- Aujourd’hui, les applications iPhone doivent impérativement provenir de l’App Store
- Mais cela pourrait changer l’année prochaine, lorsque le DMA sera appliqué
- La nouvelle législation européenne va entraîner une série de modifications sur l’écosystème Apple
Avec sa règle imposant l’USB-C comme port de recharge universel pour les appareils portables, l’Union européenne a obligé Apple à abandonner son connecteur Lightning. Pour la première fois, sur la série iPhone 15, les smartphones de la marque à la pomme utilisent l’USB-C. Pourtant, d’autres changements pourraient arriver dans l’écosystème d’Apple, lorsque les autres règles de l’Union européenne, dont le DMA ou le règlement sur les marchés numériques, s’appliqueront. Et parmi ces changements, il y a une possible ouverture de l’iPhone au sideloading ou aux boutiques d’applications tierces.
La fin du système fermé ?
Apple a déjà été désignée par la Commission européenne comme un “contrôleur d’accès”, dans le cadre de l’application de ce règlement. Et il se pourrait que ce règlement oblige la firme à autoriser l’installation d’applications ne provenant pas de l’App Store ou même de boutiques d’applications tierces sur l’iPhone, comme sur Android. Pour le moment, Apple ne s’est pas encore exprimé sur cette possible fin du système fermé sur iOS. Mais une récente déclaration d’un responsable de la Commission européenne semble cibler directement Apple ainsi que l’App Store.
D’après Reuters, suite à une récente rencontre entre le Commissaire européen Thierry Breton et Tim Cook, le responsable de l’UE a déclaré qu’Apple doit ouvrir les portes de son écosystème aux concurrents. “Qu’il s’agisse du portefeuille électronique, des navigateurs ou des magasins d’applications, les consommateurs utilisant un iPhone d’Apple devraient pouvoir bénéficier de services compétitifs proposés par une gamme de fournisseurs”, a-t-il également indiqué.
D’importants changements arrivent
Comme évoqué plus haut, Apple n’a pas encore confirmé qu’il ouvrira l’iPhone aux applications qui ne proviennent pas de l’App Store.

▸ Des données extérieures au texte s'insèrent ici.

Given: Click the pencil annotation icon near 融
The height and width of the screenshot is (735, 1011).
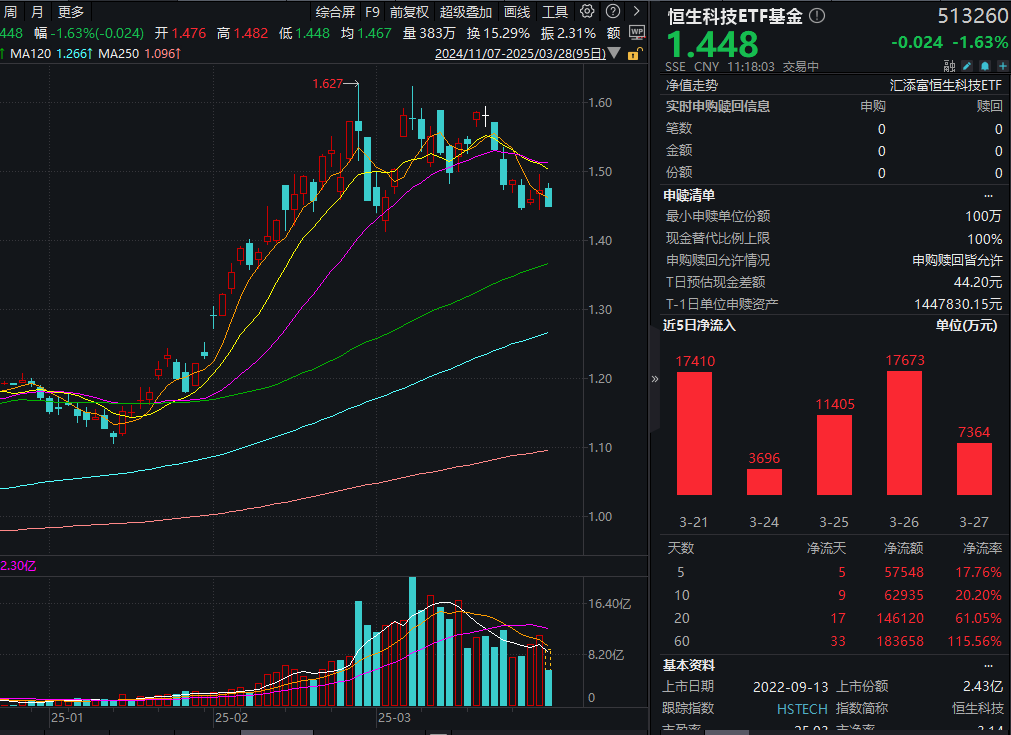Looking at the screenshot, I should (967, 65).
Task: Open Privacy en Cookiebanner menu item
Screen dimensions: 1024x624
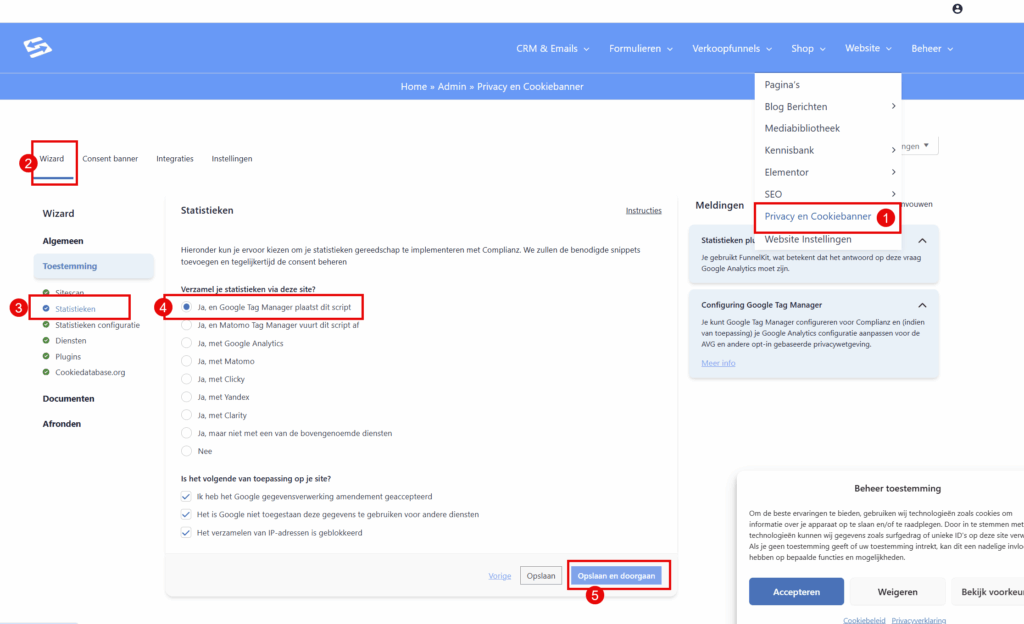Action: tap(817, 216)
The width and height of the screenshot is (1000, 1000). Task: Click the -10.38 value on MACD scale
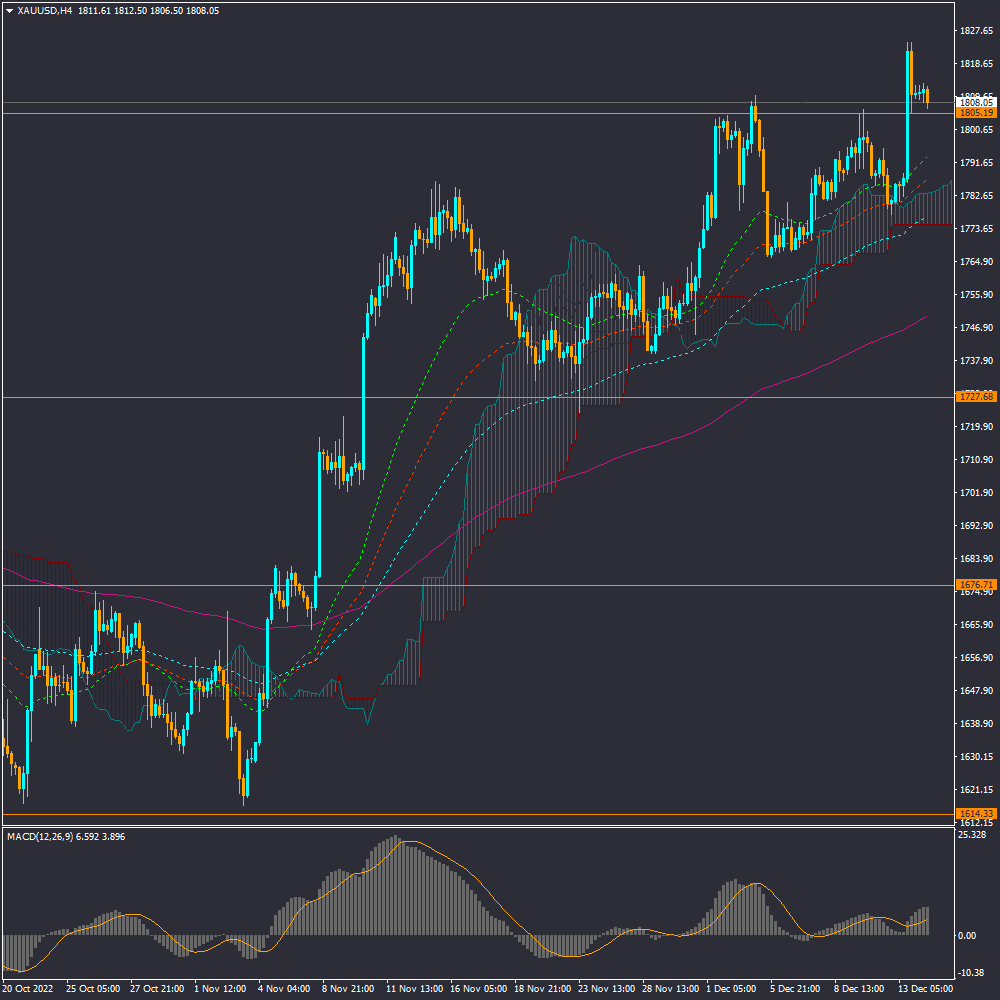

Mais la déclaration de Thierry Breton laisse entendre que la firme de Cupertino y sera contrainte. Sinon, d’autres changements pourraient arriver sur l’écosystème Apple, par exemple, en ce qui concerne les services de paiements.
Le DMA oblige aussi les services de messagerie à apporter certains changements. Mais pour le moment, iMessage n’est pas concerné. En effet, Apple a soumis des arguments à la Commission européenne, estimant que les règles du DMA ne devraient pas s’appliquer à ce service. Et la Commission doit encore finir une enquête de marché pour déterminer si les arguments d’Apple sont valables.